美國回歸真神禱告運動By Gene Edward Veith, Jr.

The word of God anticipates the dilemma of our age and for our church in the profound question of Psalm 11:3: "When the foundations are being destroyed, what can the righteous do?" Our whole modern era has been engaged in destroying foundations and in trying to erect some new foundation on the rubble.

Our Lord Himself spoke of foundations: "Everyone who hears these words of mine and puts them into practice is like a wise man who built his house on the rock." He who rejects the foundation of God's word, on the other hand, "is like a foolish man who built his house on sand"(Matthew7:24, 26). Sands, of course, keep shifting. The history of modern thought consists of a succession of foundations - the rationalism of the Enlightenment, the emotionalism of Romanticism, the will-power of Existentialism. In times of crisis, however, when "the rain came down. the streams rose, and the winds blew," each of these humanly built foundations collapses "with a great crash" (Matthew 7:27).
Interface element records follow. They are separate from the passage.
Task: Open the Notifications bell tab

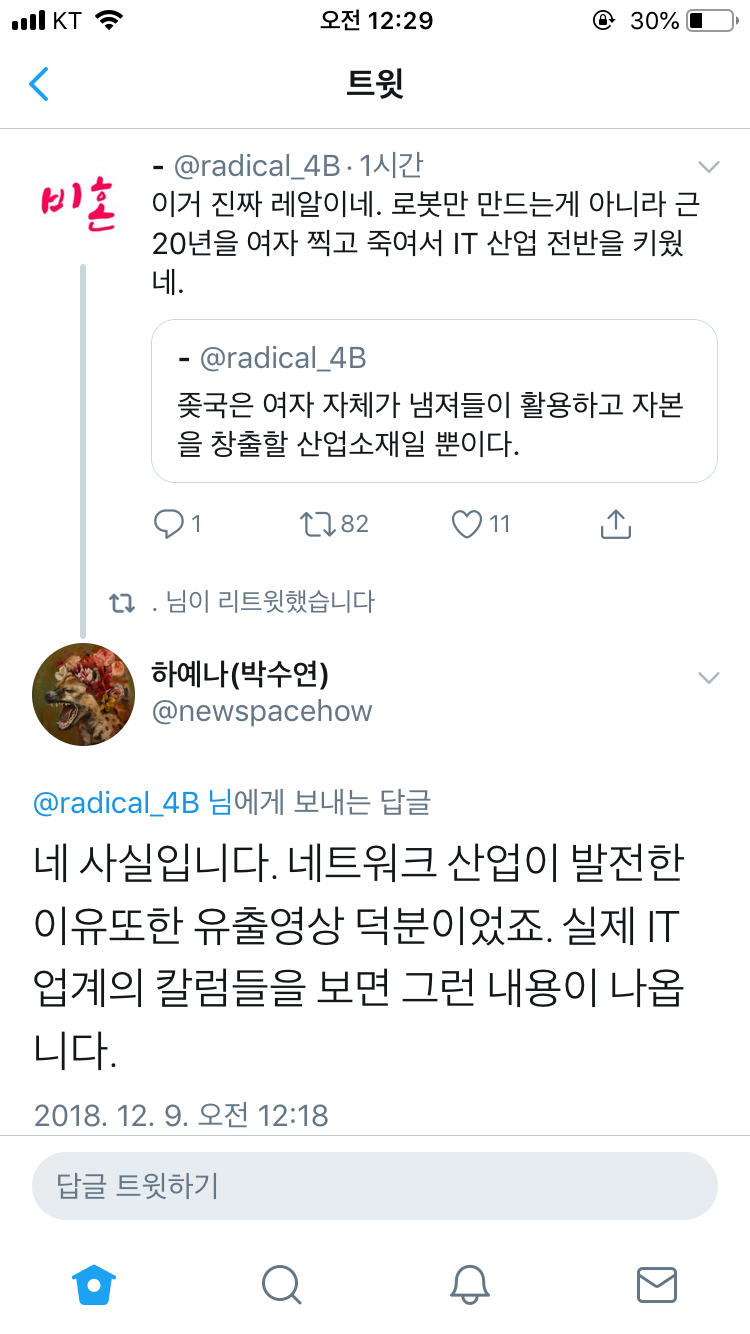Action: point(469,1283)
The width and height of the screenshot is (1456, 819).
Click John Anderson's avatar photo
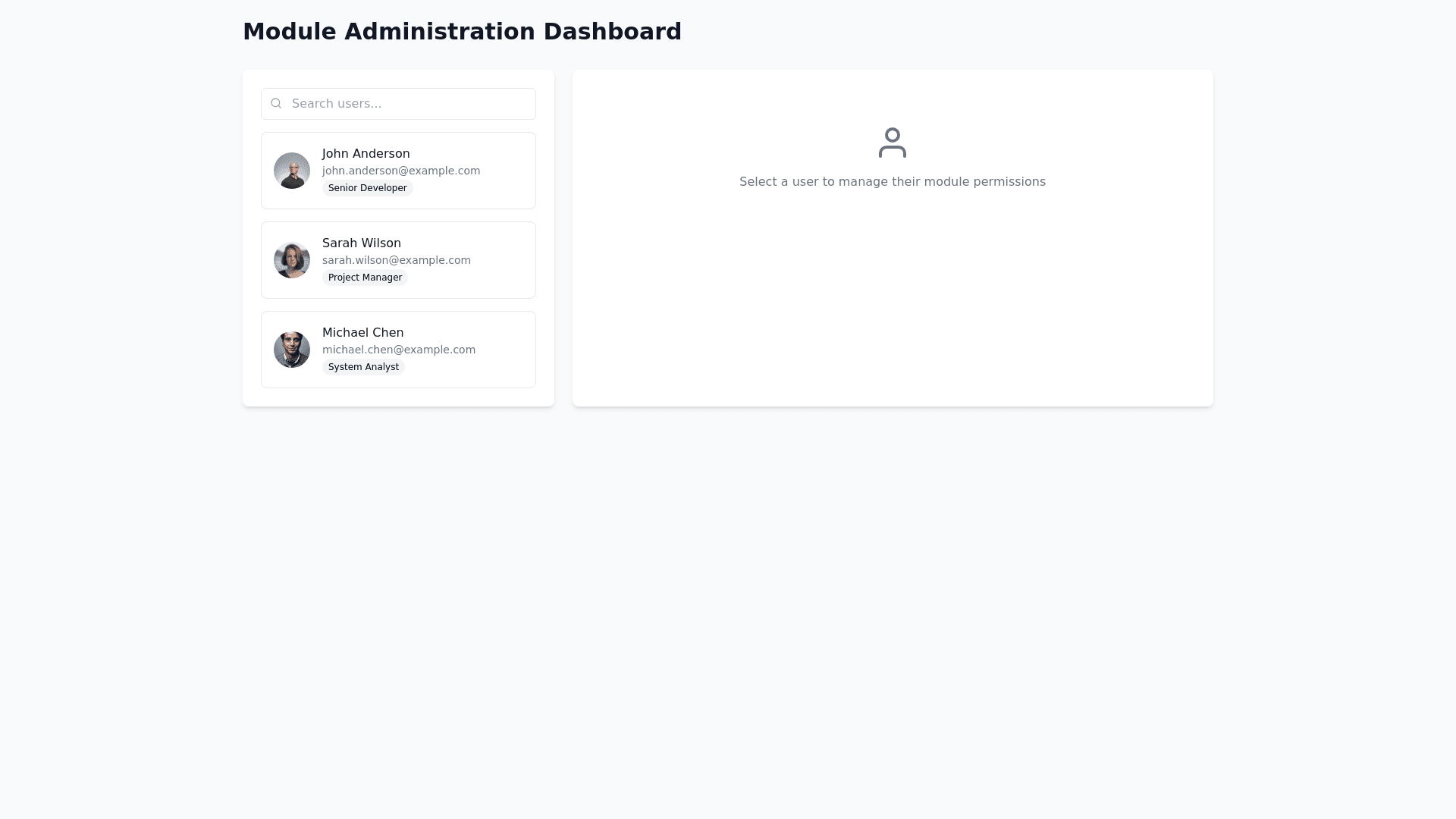coord(292,171)
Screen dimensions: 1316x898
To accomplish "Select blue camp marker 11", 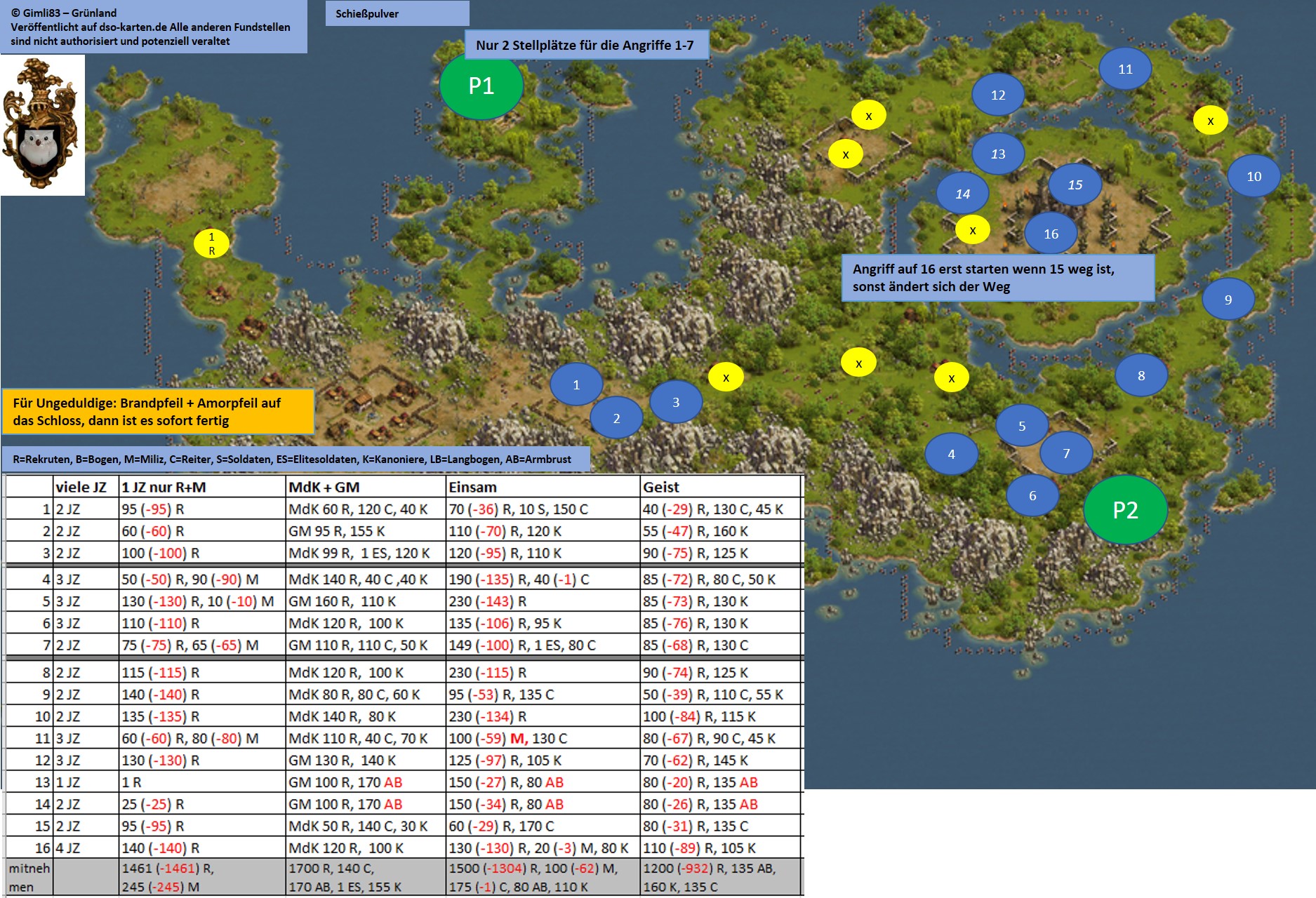I will point(1125,69).
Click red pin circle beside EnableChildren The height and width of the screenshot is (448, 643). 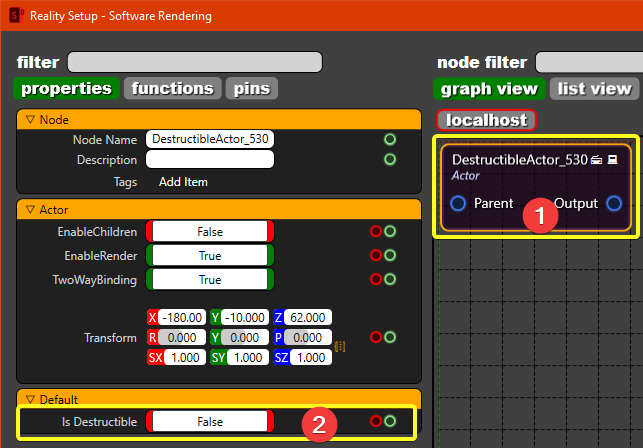tap(376, 231)
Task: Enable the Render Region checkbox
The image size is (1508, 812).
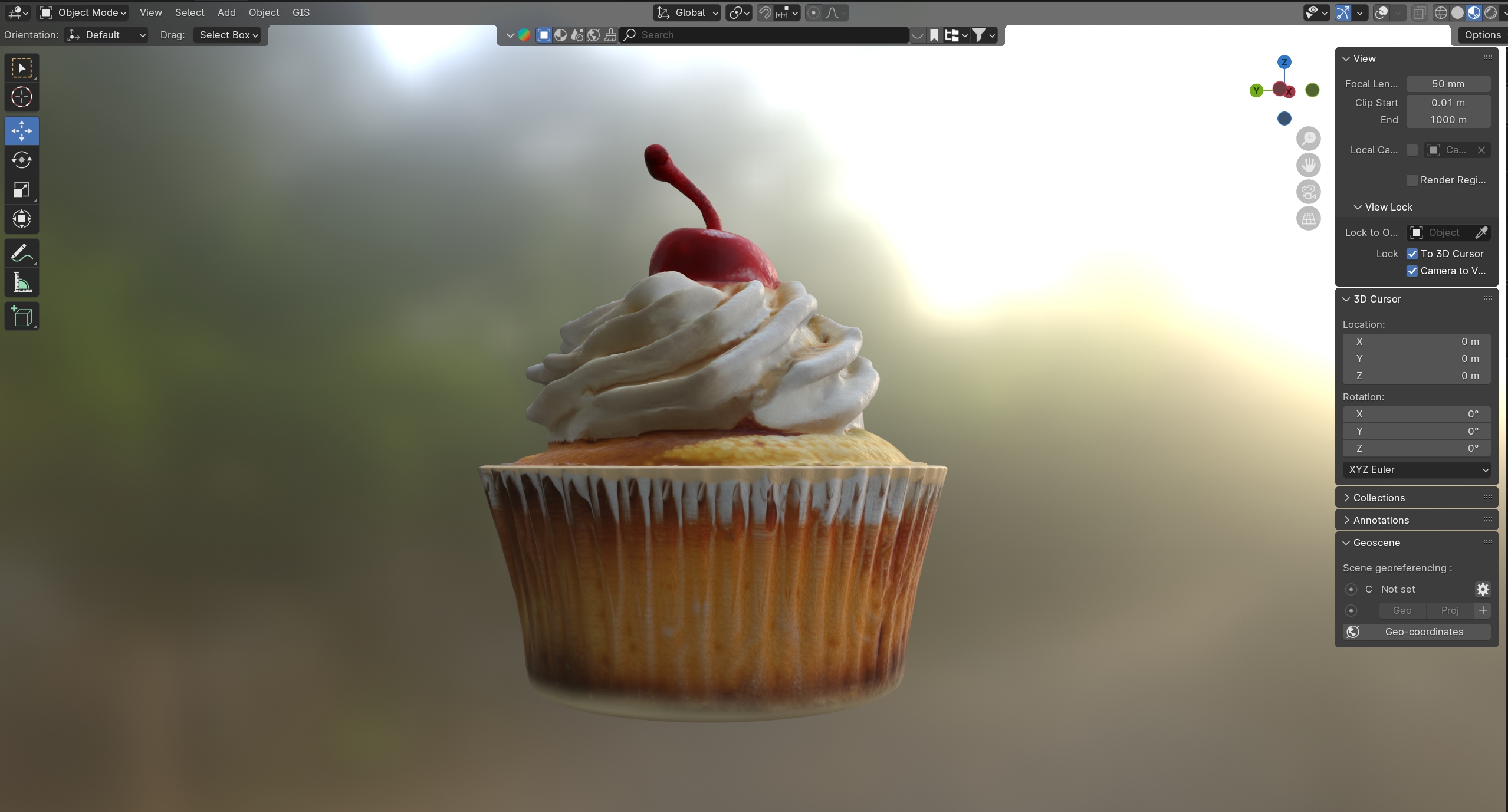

Today we see the rejection of all foundations. The various projects of modernism involved destroying foundations and replacing them with foundations of a different kind. Today the modern has become obsolete, and the futility of this never-ending cycle of demolition and reconstruction has become evident. The postmodernists pose a completely different alternative. Perhaps we can build without foundations.

WHAT CAN THE RIGHTEOUS DO?

But “when the foundations are being destroyed" - all foundations - "what can the righteous do?" How can the church that claims to have one exclusive foundation function in an age in which all foundations are being trashed? In the past people argued about what is right and what is wrong, what is true and what is false. Today people dismiss the very concepts of morality and truth. How can Christians promote" righteousness in such an age?

Christians testify to the truth of Christ? How can they proclaim the gospel to people who deny that they are sinners and who think that everybody is saved?

The temptation, though, is to change the character and the teaching of the church in order to be more popular with potential members. The desire to be a “mega church" often leads to "mega shift" theology. Changes in style tend, often inadvertently, to produce changes in content.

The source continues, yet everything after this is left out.